PROVIDED ENTRIES Start Marker

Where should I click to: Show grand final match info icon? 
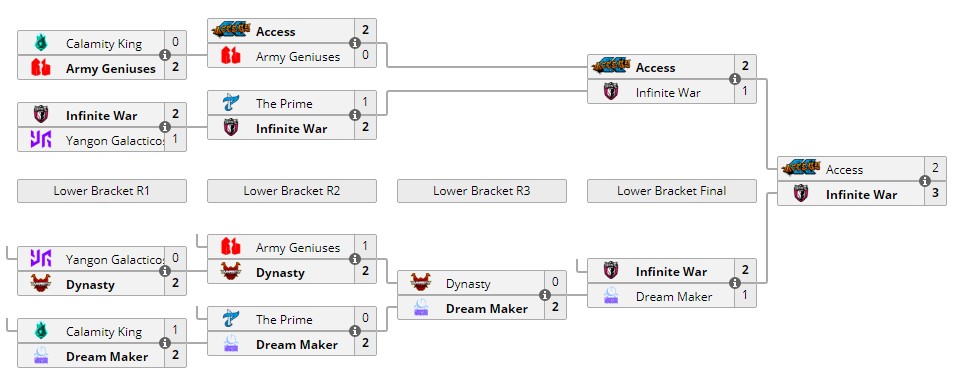tap(924, 181)
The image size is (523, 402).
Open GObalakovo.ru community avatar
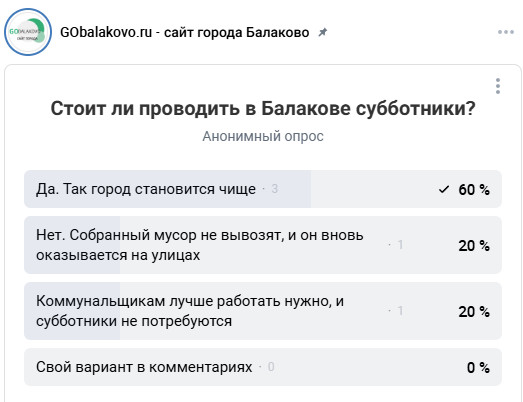[28, 32]
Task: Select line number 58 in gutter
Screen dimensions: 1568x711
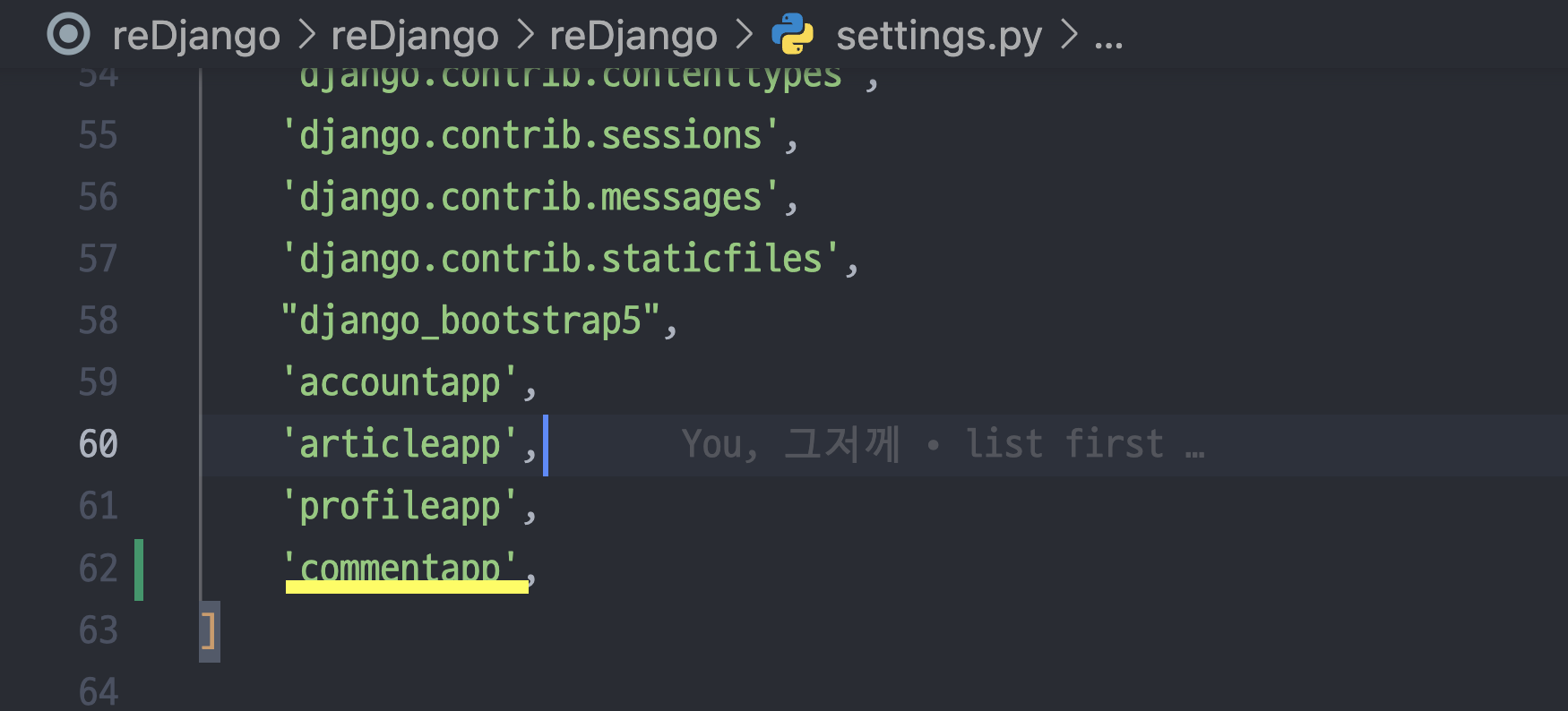Action: (x=99, y=321)
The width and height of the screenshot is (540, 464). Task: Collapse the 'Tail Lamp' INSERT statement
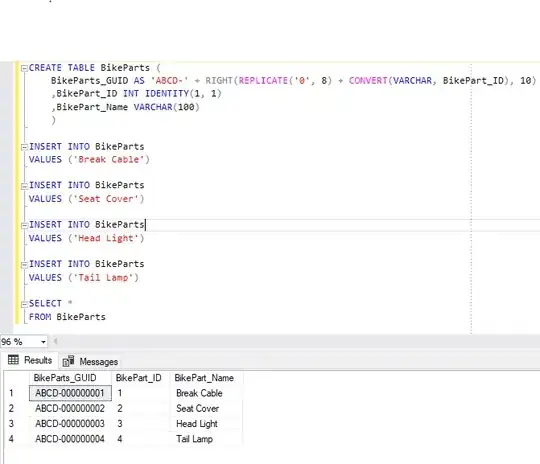click(x=24, y=265)
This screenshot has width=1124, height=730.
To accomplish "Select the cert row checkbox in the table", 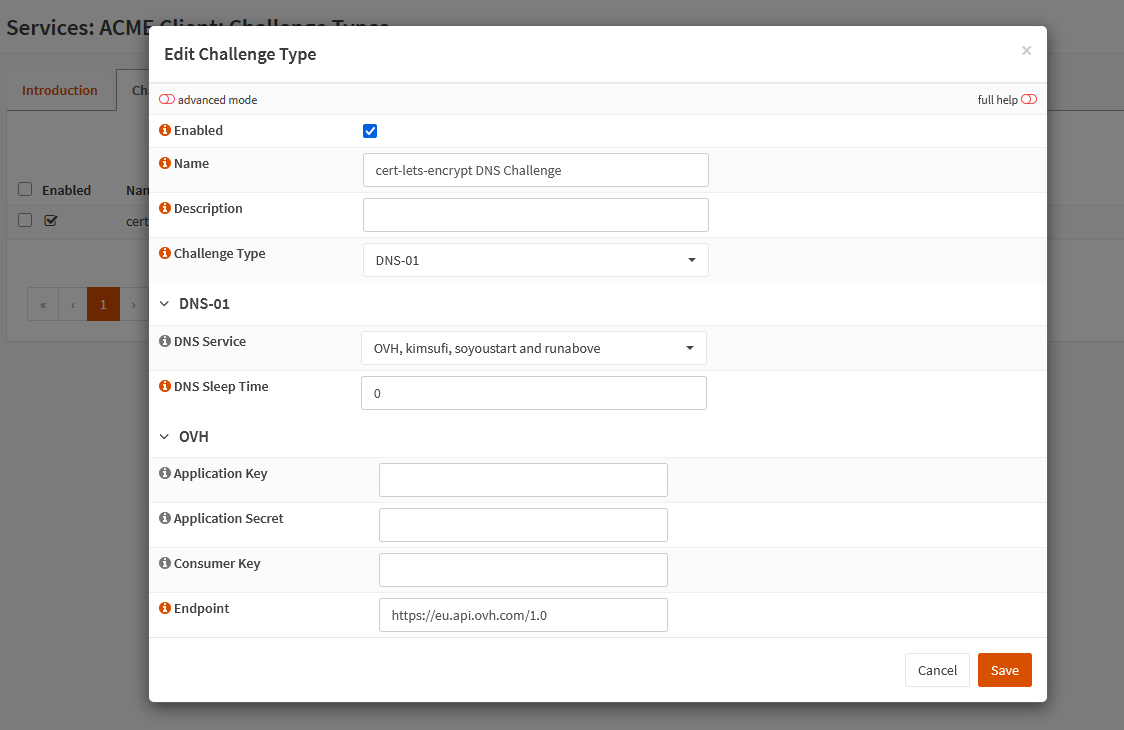I will (24, 220).
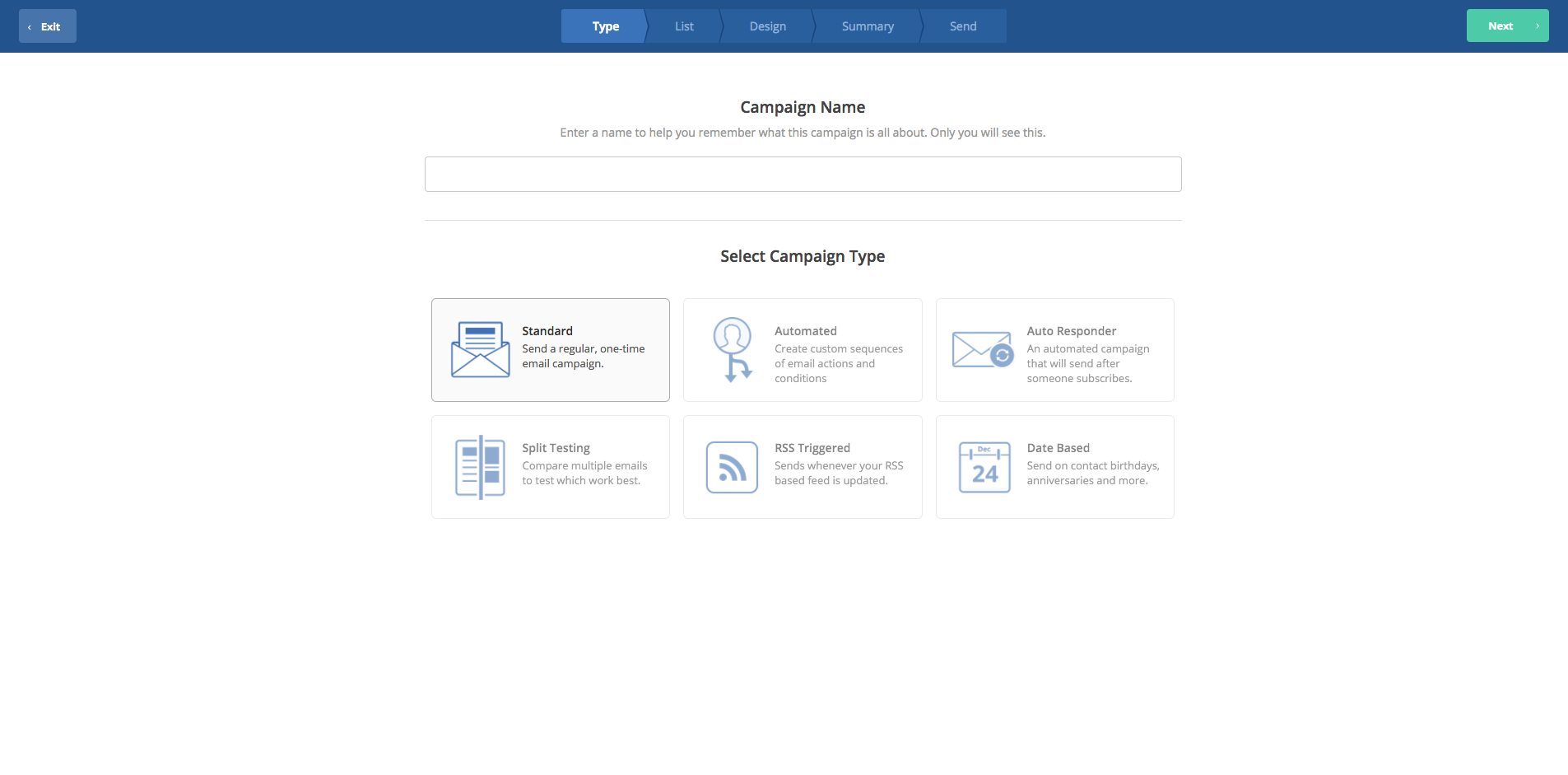Click the right chevron on Next button
The image size is (1568, 775).
pyautogui.click(x=1537, y=26)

PROVIDED ENTRIES End Marker

WORK TO COMPLETE: Output should consist of the lines above from the one with "Screen dimensions: 1568x711" down to the one with "This screenshot has width=1124, height=730.", exact and without pictures.

RESULT FOR THIS TASK:
Screen dimensions: 1568x711
Action: (x=99, y=321)
The width and height of the screenshot is (540, 464). Task: Collapse the 'Tail Lamp' INSERT statement
click(x=24, y=265)
This screenshot has width=1124, height=730.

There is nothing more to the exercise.